Rename "region" to "province" in the records, beginning at the line that has "The height and width of the screenshot is (344, 703)." and stopping after the line that has "Image resolution: width=334". Reproduce only those lines and leave everything else in them unchanged.

— START Source data —

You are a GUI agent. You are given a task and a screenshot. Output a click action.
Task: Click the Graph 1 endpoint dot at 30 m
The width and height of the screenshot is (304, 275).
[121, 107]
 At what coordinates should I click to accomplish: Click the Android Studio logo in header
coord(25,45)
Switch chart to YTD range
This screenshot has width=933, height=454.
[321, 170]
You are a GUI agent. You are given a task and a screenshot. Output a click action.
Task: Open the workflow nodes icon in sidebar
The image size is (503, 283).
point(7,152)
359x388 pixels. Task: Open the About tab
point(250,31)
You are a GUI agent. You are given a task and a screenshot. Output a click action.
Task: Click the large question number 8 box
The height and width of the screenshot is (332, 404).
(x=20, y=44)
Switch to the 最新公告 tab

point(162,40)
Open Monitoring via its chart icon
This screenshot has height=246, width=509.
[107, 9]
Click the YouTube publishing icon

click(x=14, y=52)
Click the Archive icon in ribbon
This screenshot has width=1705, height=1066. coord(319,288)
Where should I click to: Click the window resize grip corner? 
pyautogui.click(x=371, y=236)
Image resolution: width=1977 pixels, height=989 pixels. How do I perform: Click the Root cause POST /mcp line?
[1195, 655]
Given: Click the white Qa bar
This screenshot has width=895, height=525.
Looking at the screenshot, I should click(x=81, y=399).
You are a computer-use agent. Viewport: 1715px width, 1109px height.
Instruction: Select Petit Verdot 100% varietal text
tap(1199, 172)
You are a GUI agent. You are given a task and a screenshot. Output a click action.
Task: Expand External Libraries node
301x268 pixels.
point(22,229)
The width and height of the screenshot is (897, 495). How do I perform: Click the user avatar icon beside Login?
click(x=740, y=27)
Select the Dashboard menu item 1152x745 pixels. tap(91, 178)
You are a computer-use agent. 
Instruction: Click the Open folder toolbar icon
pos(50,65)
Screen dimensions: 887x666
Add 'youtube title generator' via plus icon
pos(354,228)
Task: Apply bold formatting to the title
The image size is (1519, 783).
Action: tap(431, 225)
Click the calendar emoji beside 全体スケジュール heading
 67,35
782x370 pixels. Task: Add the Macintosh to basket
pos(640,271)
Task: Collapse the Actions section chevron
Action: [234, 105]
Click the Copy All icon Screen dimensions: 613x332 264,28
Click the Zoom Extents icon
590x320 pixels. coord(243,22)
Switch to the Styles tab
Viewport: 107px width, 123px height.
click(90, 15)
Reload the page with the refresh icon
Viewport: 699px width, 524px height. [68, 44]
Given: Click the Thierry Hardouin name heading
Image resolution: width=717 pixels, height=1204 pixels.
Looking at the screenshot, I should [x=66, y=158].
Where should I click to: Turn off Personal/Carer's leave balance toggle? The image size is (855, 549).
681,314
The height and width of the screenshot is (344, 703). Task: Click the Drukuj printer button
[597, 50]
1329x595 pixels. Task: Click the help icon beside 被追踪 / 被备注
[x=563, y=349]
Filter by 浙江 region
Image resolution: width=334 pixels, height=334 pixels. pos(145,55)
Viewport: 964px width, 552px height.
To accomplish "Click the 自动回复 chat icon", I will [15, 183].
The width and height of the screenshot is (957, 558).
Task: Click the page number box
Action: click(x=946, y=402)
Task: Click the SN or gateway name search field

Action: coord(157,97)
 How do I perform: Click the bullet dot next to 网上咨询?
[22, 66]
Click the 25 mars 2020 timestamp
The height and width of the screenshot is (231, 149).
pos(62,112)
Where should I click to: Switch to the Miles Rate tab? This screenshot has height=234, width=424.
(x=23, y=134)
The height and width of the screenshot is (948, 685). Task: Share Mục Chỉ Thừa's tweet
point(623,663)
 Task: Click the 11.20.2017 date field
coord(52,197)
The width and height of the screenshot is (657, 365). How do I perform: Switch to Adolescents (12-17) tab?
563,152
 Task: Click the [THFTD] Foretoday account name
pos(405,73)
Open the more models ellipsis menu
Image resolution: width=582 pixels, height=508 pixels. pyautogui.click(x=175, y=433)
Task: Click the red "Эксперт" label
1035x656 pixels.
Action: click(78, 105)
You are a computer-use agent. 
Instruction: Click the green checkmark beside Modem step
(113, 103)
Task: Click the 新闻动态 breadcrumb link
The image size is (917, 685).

— END Source data —

### Finished exercise
The height and width of the screenshot is (344, 703). Task: Click the Drukuj printer button
[597, 50]
1329x595 pixels. Task: Click the help icon beside 被追踪 / 被备注
[x=563, y=349]
Filter by 浙江 province
Image resolution: width=334 pixels, height=334 pixels. pos(145,55)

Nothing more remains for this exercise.